───── THE DATA ─────

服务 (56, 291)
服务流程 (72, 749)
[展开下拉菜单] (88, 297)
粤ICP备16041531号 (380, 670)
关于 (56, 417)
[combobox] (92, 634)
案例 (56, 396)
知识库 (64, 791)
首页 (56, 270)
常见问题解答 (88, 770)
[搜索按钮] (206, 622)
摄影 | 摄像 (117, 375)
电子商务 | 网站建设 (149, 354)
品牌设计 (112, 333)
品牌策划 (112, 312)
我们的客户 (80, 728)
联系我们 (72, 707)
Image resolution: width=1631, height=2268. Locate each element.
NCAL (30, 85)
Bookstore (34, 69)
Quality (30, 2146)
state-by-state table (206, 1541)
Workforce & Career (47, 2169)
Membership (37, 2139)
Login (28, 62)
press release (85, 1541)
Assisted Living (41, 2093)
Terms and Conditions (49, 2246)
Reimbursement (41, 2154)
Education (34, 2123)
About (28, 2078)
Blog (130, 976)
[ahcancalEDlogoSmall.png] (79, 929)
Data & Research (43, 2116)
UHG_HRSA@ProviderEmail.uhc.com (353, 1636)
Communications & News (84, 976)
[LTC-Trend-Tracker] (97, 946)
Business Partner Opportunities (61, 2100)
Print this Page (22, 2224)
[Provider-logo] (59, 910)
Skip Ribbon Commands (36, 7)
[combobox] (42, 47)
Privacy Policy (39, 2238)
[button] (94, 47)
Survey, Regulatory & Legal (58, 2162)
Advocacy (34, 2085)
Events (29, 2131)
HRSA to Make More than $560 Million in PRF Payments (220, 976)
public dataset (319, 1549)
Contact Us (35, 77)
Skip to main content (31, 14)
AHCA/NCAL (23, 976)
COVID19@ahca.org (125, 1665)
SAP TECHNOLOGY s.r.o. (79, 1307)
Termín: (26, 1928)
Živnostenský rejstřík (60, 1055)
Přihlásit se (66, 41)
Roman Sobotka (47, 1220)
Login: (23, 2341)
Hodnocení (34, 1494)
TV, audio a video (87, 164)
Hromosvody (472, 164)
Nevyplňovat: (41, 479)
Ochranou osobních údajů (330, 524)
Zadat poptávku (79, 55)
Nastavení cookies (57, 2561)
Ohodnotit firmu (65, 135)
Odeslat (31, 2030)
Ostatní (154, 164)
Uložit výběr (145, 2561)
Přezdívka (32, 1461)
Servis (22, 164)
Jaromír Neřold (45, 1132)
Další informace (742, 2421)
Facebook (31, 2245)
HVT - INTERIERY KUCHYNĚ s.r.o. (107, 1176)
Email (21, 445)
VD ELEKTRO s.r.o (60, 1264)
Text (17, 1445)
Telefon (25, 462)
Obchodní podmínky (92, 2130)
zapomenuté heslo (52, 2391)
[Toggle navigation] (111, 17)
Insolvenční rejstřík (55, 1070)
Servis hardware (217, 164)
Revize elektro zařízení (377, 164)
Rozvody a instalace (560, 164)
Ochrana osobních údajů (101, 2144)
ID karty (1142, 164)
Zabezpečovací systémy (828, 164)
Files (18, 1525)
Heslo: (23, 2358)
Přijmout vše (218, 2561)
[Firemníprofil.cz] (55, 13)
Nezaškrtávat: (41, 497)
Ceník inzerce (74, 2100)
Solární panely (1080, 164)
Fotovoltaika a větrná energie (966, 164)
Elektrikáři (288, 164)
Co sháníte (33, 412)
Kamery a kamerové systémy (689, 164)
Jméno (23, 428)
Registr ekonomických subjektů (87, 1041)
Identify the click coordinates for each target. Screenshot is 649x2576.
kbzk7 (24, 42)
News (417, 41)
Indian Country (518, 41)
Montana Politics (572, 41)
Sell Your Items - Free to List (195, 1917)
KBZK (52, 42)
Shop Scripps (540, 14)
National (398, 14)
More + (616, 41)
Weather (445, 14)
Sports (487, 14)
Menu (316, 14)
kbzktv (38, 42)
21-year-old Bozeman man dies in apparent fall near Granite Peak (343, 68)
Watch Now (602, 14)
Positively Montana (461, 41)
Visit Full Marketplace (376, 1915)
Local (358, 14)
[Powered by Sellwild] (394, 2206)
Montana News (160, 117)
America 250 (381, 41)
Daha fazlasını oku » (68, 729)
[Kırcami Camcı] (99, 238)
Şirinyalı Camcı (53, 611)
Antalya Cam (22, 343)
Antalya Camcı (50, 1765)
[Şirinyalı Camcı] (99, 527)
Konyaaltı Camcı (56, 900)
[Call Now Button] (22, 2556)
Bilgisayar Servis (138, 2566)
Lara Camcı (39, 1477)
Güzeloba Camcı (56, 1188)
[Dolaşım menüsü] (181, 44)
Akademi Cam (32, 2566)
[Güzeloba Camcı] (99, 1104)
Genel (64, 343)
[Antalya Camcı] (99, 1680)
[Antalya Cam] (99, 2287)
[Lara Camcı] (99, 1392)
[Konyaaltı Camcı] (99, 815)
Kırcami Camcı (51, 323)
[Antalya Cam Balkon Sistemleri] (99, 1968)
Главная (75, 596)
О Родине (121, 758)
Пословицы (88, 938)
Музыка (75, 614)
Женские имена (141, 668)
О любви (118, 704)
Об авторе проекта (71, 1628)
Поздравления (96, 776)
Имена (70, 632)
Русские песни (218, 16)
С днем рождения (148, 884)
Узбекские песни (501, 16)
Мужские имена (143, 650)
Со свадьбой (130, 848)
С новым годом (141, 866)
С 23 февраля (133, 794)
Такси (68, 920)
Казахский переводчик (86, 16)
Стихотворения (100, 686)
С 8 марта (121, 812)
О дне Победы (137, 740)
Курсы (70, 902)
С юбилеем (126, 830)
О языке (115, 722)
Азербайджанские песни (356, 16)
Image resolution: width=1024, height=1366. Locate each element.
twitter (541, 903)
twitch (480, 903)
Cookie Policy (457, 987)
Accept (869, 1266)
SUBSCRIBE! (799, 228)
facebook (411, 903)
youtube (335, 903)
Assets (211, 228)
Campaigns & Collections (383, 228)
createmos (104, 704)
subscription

─────

» PROBLEM DESCRIPTION:
Return each line from the entries above that includes "Servis".

» RESULT OF THIS EXERCISE:
Servis (22, 164)
Servis hardware (217, 164)
Bilgisayar Servis (138, 2566)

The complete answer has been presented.